Sarkozy attempts to ditch elitist image as re-election bid begins
“I want to be the candidate of the people of France,” he told a rally of 10,000 supporters at the Mediterranean port city of Marseille.
“I won’t be the candidate of a small elite against the people,” he added.
With nine weeks to go until the first round of France’s presidential election in April, Sarkozy, 57, was greeted with cheers on his arrival at the rally.
By his side was Carla Bruni, a first lady formerly associated with Parisian glamour and jet-set resorts, trying to re-invent herself as an ordinary mum and doting spouse.
Sarkozy has begun to close the gap between him and opposition Socialist Francois Hollande — and thus is coming closer to a second term in the Elysee — as the Apr 22 polling day approaches.
But the right-winger still faces the prospect of a humiliating defeat.
Yesterday’s latest poll by LH2-Yahoo! was in line with all recent surveys, forecasting that Hollande would sweep the May 6 run-off with 55% to Sarkozy’s 45%.
The visual signals of the event were to take on a particular importance, as this was the first event attended by his spouse.
“I’ll accompany my husband when he needs me... in symbolic moments, in rallies,” she said, turning her back on her image as a champagne leftist and social libertarian and pledging allegiance to Sarkozy’s conservatism.

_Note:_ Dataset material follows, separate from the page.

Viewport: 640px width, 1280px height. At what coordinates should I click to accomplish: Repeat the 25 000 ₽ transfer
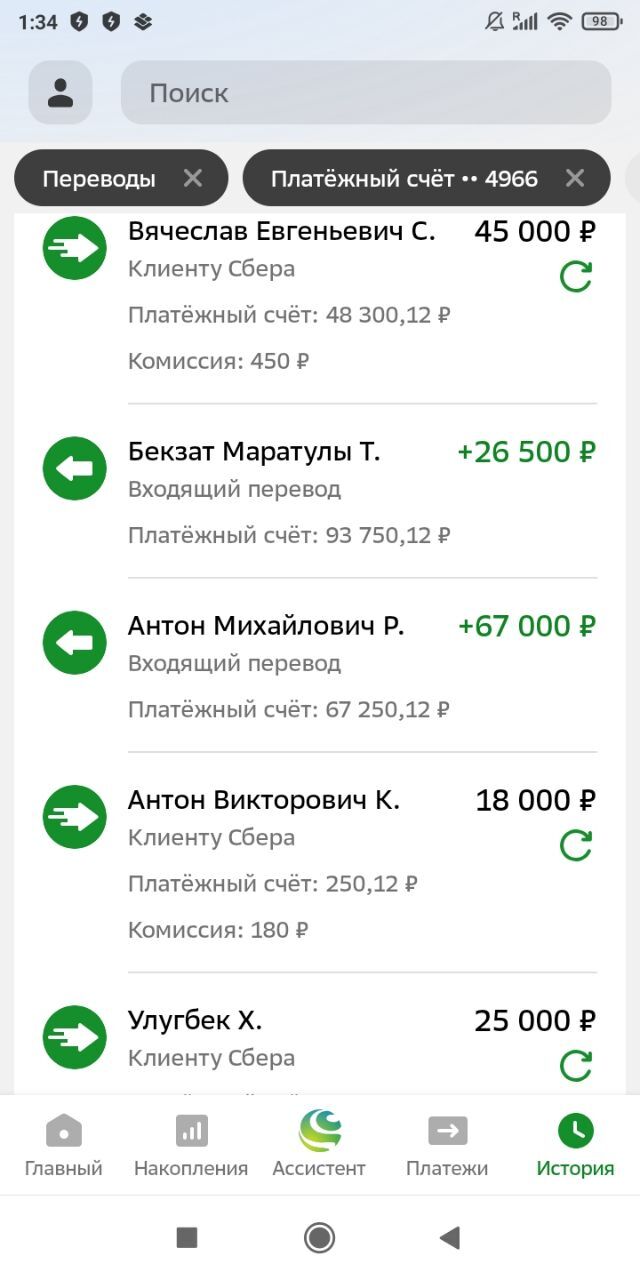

Image management experts are sceptical that the makeover will work, or that Sarkozy himself will regain the lost affection of the French electorate, which seems to have absorbed the idea of him as a president for the rich.
“It’s not at two months from election that you try to change the image of a president,” said Bruno Jeanbart, of pollster OpinionWay. “Especially as Nicolas Sarkozy has a very settled image.”